**DATA SHOWN:**
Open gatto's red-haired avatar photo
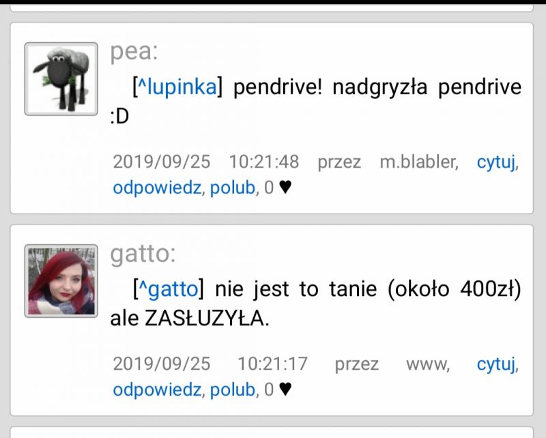 61,281
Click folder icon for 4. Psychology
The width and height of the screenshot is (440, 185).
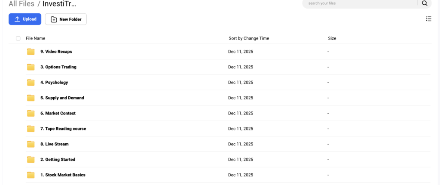31,83

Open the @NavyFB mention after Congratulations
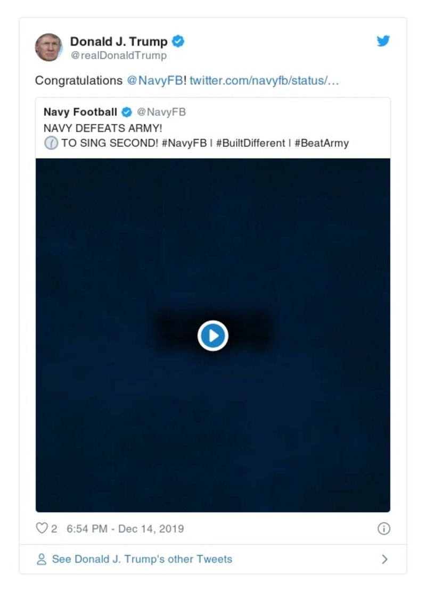click(x=154, y=81)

**WORK TO BE COMPLETED:** Make an exact copy of the lines of the records from the line containing "The width and" through the final line, both ends included, but not of the pictures.

**SOLUTION:**
The width and height of the screenshot is (440, 185).
31,83

Open the @NavyFB mention after Congratulations
click(x=154, y=81)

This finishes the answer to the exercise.